The Squamish Nation is aware of the urgency, but has only started to assess the impact of major industrial proposals around Howe Sound, Chief Ian Campbell told participants in last week’s Community to Community Forum at the Sechelt longhouse.
“We’re not at a place yet to substantively do all our due diligence and research on things like LNG — we are just starting those processes,” Campbell said.
The forum was co-hosted by the shíshálh (Sechelt) Nation and the Sunshine Coast Regional District (SCRD), and one agenda item focused on major developments proposed for Howe Sound — the Burnco gravel mine at McNab Creek, the Woodfibre LNG plant, and the Metro Vancouver waste incinerator at Port Mellon.
“Those are issues that we’re talking about, but we’re not talking to each other,” Campbell acknowledged in response to a question from Gibsons Coun. Lee Ann Johnson. “That’s why I like to be here, because we start to remove the boogeyman from the bushes, if you will, saying we need to come together. The urgency is the first step. After urgency comes more collaboration and visioning and then building your coalitions and all these processes. We recognize there’s urgency.”
Campbell said the Squamish Nation has “just finally” developed a framework agreement on consultation, “to start identifying what we do see as appropriate consultation and engagement.”
The Band’s LNG framework agreement “was something that was met with resistance by the proponents as well as the environmental assessment and other regulatory bodies,” he said.
“And we basically just took the position that we’re not stakeholders in our own territories, we’re not going to be treated in an environmental assessment process that does not address Aboriginal rights and title and really has no mechanism to address those issues.”
On the Woodfibre LNG proposal, Campbell said his council has received feedback — “not only from our members, but from other First Nations and other British Columbians” — pointing out that the project cannot be looked at in isolation, as it involves climate change and the impact on fresh water from fracking in the North.
“These are concerns that we can’t continue to be in our own silo here and only look at the Howe Sound area or the Sunshine Coast, but what is the cause and effect of us allowing projects that may have harm elsewhere?”
“Our community is quite concerned about these issues, as well as your family,” Campbell told Islands Trust Gambier Island trustee Jan Hagedorn, who had questioned him on the LNG project. “I don’t have the answers as of yet, but we’re certainly pleased that we’re taking the next step in terms of creating a process.”

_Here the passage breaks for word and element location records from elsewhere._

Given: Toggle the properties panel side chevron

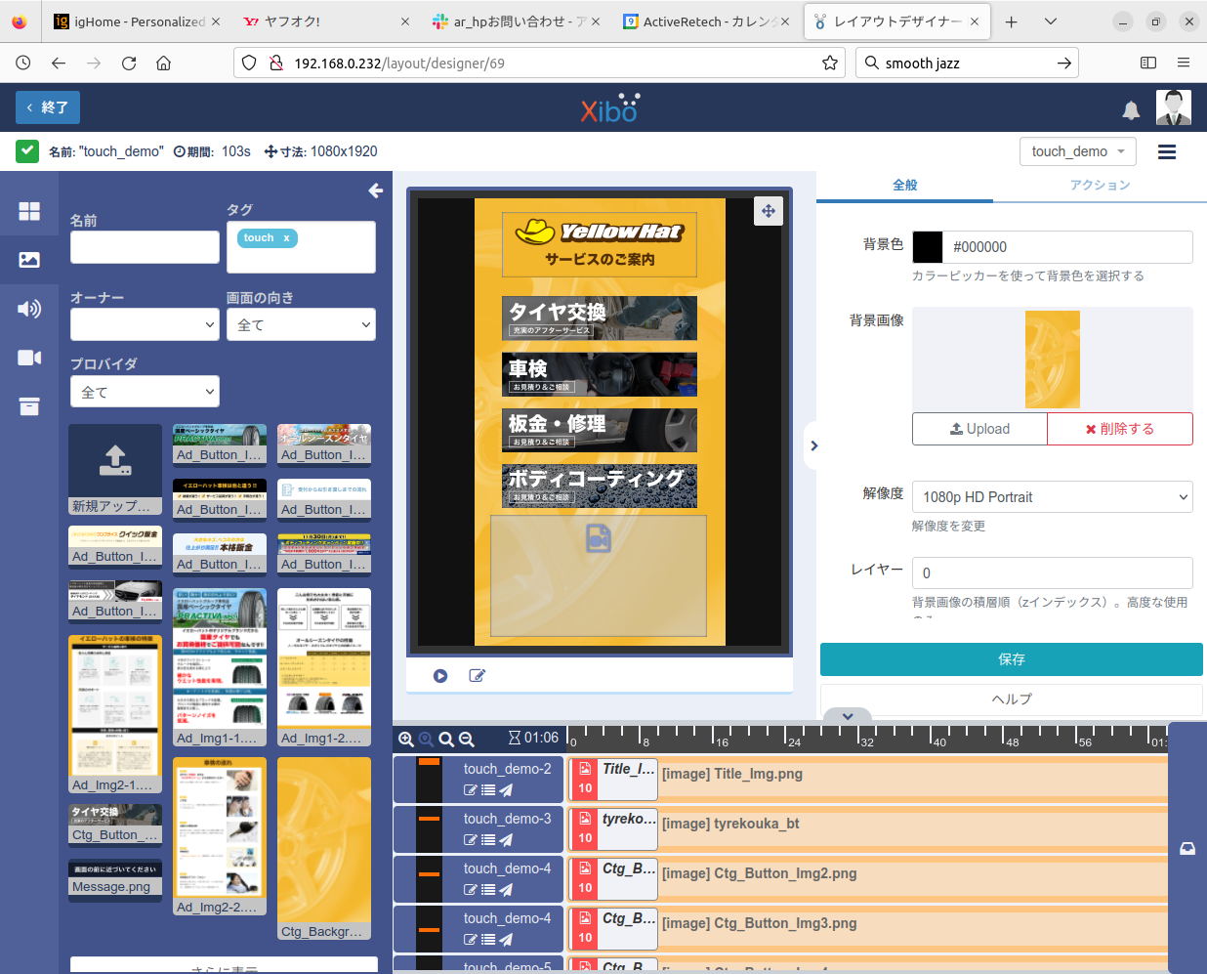Looking at the screenshot, I should click(x=814, y=445).
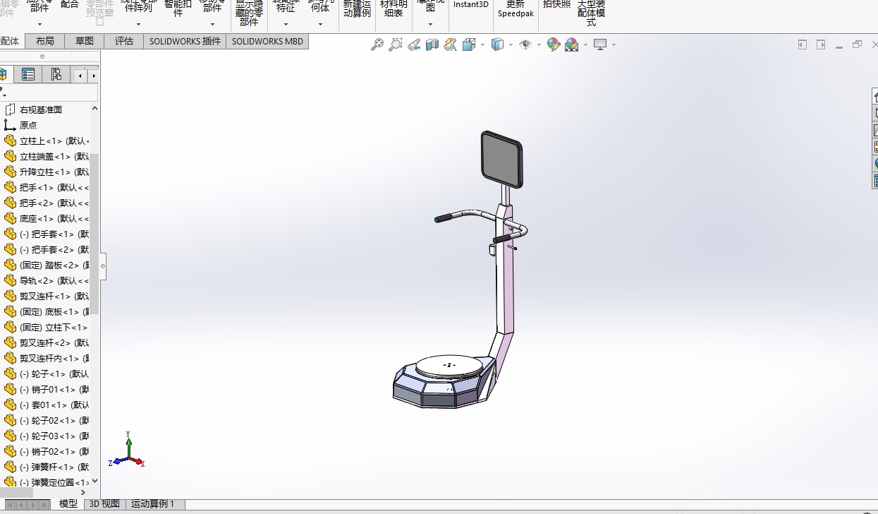Click the feature tree vertical scrollbar
This screenshot has width=878, height=514.
click(94, 233)
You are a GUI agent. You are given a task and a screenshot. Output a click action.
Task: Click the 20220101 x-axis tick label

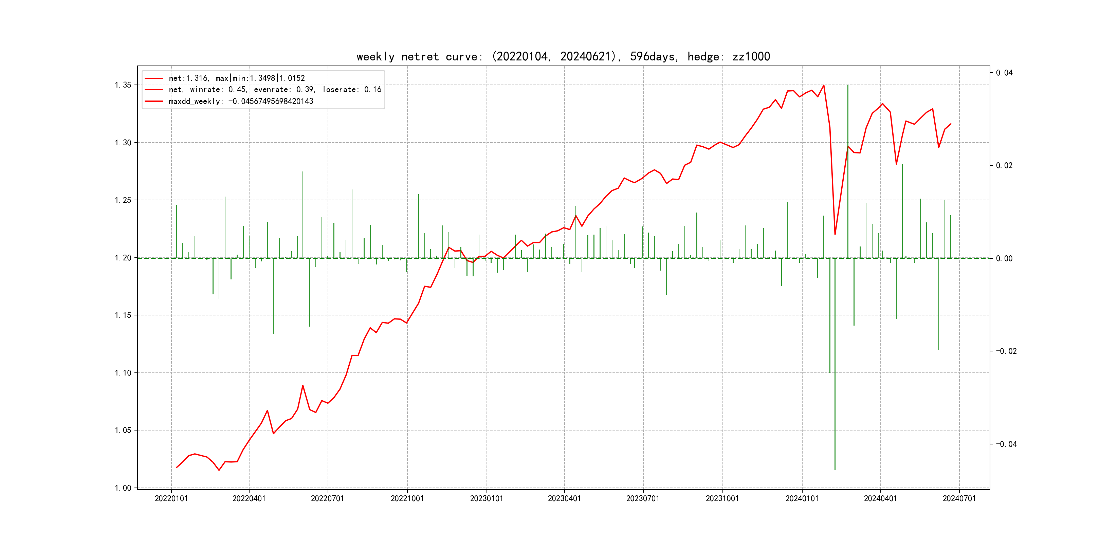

Campbell praised the work of the Howe Sound Community Forum — which brings together First Nations, local governments, and groups that have interests in Howe Sound — and credited it for helping the Squamish incorporate marine uses as it progresses to the second phase of its land-use plan.
He said he appreciated the patience of local governments such as the SCRD that have been waiting to sign protocol agreements with the Squamish.
“It’s been challenging for us to respond,” he said, “because of the magnitude of the issues within our territory,” which extends from Roberts Creek to the Lower Mainland, encompassing Howe Sound.
During the cultural component of the forum, Campbell shared traditional origin stories, as did Sechelt Nation historian Candace Campo, who was MC for the event. Speakers from both First Nations as well as the Sliammon Nation highlighted the strong family ties that existed between them through intermarriage.
“We never forget those connections and we’re always taught never to forget those connections,” Squamish Nation Coun. Christopher Lewis (Syeta’xtn) said.
Campbell, 41, was re-elected last December to the 16-member Squamish Nation council in an election that was widely seen as a changing of the guard for the Band. A hereditary chief, his ancestral name is Xalek and his chieftain name is Sekyu Siyam from the village of K’ik’elxn, at the site of Port Mellon in West Howe Sound.